→ REQUIRED TASK:
Pick out every line of the records that contains the word "Viewport", matching case exactly, and copy each one.

→ INFORMATION SHOWN:
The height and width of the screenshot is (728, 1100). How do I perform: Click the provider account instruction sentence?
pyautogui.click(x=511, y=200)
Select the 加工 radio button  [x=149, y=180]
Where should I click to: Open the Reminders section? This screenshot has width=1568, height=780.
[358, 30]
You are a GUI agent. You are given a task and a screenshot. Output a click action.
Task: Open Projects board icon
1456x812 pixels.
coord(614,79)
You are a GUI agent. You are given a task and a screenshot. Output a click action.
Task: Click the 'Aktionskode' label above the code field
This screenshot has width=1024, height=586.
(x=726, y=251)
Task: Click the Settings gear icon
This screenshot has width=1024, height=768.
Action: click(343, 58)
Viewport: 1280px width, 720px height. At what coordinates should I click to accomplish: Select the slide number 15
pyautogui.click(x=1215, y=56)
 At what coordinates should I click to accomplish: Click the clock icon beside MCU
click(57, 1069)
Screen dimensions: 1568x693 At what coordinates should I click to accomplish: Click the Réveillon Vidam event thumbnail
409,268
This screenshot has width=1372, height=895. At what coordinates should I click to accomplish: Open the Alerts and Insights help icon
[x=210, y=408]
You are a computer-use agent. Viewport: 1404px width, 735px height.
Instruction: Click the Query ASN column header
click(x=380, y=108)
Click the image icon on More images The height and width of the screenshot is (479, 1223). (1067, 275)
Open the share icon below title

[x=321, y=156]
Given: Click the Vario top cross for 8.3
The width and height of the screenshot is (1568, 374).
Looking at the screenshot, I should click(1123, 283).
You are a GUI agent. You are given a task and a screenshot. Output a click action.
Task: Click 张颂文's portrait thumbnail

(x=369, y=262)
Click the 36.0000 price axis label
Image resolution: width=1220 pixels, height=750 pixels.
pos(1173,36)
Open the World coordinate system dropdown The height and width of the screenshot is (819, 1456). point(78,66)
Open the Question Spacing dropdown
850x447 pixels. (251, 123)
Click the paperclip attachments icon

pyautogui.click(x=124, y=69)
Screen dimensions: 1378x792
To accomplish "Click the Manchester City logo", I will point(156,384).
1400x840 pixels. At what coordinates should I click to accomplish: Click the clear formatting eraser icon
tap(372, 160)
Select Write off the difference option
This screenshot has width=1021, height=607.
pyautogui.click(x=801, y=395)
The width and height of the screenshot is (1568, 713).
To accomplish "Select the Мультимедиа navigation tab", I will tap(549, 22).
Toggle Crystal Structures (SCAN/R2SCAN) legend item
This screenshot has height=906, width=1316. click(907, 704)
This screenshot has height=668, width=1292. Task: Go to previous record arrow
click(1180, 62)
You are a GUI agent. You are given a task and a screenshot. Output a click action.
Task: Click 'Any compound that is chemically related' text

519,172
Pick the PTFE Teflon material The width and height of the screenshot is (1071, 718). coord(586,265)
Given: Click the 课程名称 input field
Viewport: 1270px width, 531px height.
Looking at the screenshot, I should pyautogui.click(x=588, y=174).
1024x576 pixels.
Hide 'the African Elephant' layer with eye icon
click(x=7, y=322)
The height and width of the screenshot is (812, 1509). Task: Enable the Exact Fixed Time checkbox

→ REPLY:
Viewport: 1280px width, 720px height. At what coordinates should I click to accomplish: Select the slide number 15
You are a computer-use agent. Viewport: 1404px width, 735px height.
Viewport: 1270px width, 531px height.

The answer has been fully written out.